The UK economy is “sleepwalking into a disaster” unless the country adopts a nuanced regional immigration policy to fill the skills gap left by lower immigration after Brexit, a Parliamentary Committee was told on Tuesday.

Professor Robert Wright, Professor at the University of Strathclyde told committee members a Canadian system which allows different regions to independently identify required skills and set quotas for different professions would work in the UK.

Such a system would allow the UK to both attract the skills it needs and assuage local fears about influxes of unskilled migrants driving down wages in particular areas while not integrating culturally, he said.

“Canada has one million people waiting up to four years on its points-based system, but if you have a skill that is needed in a particular state, you jump the queue. Who wants to wait four years?” He asked the Economic Affairs Committee.

“Everyone might want to go to Toronto or London, maybe they don’t want to go to Edinburgh but the key to immigration policy is to get people to where they are needed in the first place.
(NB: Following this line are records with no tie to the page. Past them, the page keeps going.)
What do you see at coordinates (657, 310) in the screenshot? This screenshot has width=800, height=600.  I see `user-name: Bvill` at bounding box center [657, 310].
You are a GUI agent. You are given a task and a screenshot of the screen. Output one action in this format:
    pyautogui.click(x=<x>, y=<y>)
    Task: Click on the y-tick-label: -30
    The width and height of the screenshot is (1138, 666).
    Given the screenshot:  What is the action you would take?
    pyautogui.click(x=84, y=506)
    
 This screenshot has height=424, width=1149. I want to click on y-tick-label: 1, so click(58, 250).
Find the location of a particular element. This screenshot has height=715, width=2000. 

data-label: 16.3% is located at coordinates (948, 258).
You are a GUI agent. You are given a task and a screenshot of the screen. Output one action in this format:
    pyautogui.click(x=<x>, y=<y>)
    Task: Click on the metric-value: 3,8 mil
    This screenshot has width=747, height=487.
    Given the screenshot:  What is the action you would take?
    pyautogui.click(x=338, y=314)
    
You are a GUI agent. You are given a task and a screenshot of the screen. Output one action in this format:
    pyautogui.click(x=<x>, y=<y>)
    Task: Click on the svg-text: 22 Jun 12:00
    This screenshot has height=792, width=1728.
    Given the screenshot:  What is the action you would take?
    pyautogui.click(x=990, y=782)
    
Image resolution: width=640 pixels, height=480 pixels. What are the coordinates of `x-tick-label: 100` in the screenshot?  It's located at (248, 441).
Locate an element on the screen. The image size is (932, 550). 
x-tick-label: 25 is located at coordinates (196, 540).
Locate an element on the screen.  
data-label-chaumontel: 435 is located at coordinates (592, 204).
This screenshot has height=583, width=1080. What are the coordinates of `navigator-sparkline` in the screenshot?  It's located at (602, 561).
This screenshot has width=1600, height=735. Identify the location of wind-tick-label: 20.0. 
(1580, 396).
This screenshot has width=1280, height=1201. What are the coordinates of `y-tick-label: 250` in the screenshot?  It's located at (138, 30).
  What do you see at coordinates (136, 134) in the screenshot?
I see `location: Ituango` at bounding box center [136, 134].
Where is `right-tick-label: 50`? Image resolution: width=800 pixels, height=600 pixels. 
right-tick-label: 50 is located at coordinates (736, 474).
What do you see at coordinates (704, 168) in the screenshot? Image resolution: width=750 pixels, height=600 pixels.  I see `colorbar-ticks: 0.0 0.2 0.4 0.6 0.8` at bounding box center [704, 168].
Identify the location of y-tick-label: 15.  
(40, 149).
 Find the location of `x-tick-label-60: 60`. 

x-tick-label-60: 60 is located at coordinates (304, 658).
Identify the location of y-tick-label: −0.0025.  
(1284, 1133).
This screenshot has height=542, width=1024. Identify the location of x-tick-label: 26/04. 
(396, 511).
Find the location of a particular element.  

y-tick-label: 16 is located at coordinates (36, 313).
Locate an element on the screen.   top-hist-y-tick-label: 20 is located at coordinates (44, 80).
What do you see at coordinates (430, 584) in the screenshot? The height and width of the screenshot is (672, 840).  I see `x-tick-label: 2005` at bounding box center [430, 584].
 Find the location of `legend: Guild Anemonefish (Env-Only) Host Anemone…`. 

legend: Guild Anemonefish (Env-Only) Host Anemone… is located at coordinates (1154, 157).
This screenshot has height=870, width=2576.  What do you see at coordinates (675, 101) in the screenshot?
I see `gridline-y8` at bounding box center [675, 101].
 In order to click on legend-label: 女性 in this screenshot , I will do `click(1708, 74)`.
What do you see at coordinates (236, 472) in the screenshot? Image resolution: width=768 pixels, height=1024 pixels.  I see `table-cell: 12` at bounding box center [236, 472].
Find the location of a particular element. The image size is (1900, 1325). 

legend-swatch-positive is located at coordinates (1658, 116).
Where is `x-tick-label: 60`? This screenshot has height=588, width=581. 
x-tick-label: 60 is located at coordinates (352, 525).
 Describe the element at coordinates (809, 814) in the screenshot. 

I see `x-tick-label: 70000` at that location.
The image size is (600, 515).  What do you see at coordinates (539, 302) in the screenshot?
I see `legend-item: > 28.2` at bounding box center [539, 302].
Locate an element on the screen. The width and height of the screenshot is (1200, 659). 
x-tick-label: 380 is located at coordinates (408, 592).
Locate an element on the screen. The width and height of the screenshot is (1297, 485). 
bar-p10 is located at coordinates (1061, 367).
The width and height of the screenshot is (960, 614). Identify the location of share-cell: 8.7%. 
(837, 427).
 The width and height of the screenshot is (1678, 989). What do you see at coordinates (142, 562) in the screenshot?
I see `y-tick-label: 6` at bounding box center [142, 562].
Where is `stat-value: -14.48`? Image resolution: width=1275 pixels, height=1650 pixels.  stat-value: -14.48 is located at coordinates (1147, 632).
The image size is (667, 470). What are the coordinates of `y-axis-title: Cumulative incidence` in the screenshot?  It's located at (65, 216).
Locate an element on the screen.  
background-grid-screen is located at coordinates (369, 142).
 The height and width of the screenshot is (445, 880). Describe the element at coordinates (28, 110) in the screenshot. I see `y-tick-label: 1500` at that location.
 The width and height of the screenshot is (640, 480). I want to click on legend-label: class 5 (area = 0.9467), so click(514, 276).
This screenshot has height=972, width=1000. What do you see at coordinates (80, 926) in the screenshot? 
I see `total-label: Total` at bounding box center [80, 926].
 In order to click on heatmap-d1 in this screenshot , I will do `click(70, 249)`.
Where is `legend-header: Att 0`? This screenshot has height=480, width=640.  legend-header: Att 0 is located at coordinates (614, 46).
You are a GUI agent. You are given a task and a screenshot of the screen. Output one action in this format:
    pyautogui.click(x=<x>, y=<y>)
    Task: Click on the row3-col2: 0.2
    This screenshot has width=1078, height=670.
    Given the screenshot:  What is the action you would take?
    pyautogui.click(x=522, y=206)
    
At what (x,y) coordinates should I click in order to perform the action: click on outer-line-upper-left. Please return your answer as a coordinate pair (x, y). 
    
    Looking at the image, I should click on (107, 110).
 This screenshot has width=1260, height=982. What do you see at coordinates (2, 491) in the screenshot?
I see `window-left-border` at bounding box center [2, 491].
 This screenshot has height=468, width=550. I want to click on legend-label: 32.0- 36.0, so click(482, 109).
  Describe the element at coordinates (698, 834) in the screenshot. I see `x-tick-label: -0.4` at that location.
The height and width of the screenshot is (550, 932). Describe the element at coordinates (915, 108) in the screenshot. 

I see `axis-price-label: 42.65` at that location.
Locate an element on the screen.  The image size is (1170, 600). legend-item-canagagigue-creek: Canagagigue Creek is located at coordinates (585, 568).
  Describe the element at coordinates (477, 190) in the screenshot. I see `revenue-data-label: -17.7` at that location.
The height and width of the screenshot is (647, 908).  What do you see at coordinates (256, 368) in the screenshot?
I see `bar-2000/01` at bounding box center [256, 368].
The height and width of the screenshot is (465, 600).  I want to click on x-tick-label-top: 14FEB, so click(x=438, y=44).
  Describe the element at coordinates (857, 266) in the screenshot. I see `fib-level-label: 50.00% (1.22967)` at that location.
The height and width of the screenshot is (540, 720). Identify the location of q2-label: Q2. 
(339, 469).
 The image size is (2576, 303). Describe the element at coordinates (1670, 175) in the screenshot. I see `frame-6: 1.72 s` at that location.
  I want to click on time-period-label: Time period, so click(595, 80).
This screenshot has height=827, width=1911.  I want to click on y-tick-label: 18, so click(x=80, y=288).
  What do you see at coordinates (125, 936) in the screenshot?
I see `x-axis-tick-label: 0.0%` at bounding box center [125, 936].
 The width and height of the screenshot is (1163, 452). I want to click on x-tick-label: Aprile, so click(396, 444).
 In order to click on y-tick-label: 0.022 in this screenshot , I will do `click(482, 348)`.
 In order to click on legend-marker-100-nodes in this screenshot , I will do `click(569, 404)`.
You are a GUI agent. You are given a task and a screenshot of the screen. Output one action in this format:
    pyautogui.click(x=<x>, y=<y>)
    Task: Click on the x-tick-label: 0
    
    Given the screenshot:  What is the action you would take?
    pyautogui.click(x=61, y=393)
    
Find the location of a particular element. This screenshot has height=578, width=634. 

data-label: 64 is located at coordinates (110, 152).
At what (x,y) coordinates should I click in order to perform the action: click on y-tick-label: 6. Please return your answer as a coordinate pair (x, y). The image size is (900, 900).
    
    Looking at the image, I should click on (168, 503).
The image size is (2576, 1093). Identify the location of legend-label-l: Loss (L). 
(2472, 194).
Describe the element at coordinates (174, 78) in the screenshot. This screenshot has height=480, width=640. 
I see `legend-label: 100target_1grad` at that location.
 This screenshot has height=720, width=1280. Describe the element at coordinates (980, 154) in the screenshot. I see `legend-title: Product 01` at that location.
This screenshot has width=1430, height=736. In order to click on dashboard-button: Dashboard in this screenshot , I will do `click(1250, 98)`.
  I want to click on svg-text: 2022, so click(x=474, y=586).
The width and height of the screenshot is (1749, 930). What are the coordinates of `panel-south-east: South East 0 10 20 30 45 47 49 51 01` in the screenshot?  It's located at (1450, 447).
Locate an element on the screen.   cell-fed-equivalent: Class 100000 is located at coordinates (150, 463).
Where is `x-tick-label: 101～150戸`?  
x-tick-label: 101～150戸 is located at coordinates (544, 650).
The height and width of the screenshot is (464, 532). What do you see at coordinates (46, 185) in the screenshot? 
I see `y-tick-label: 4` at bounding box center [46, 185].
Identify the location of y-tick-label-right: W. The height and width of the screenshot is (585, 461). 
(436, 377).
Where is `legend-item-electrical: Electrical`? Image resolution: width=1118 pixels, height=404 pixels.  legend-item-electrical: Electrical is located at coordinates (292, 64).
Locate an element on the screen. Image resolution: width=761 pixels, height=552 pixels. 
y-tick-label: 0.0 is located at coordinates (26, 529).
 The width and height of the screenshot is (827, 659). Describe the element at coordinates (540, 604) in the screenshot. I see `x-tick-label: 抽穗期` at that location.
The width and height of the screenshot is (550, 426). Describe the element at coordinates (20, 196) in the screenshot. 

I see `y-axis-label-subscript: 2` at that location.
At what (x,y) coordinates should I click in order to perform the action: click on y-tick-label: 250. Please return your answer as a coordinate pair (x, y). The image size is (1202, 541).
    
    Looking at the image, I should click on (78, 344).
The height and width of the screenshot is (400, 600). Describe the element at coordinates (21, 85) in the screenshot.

Once they are there they tend to stay,” Professor Wright, who was born in Canada but has lived in Scotland since 1991 told the committee.

While some areas of the country expressed a clear desire for less immigration which must be listened to, London would “grind to a halt” without a continued flow of both high and low-skilled labour allowed into the country, said Colin Stanbridge chief executive of the London Chamber of Commerce.

A quarter of London workers were born outside the UK, Mr Stanbridge said, while in vital industries such as construction the figure is as high as 36 per cent.

In Scotland, which voted overwhelmingly to remain in the EU, 90 per cent of population growth in the last ten years has been from non-Scottish-born migrants, meaning a “worrying dependency ratio” of workers to non-workers would open up if immigration is significantly curtailed, Lord Kerr said.

Chris Murray, Reasearch Fellow at think tank the Institute for Public Policy Research said “There are clear divergences are opening up on migration and I think the referendum as a flash of illumination at how far apart different parts of the country are going [on the issue].”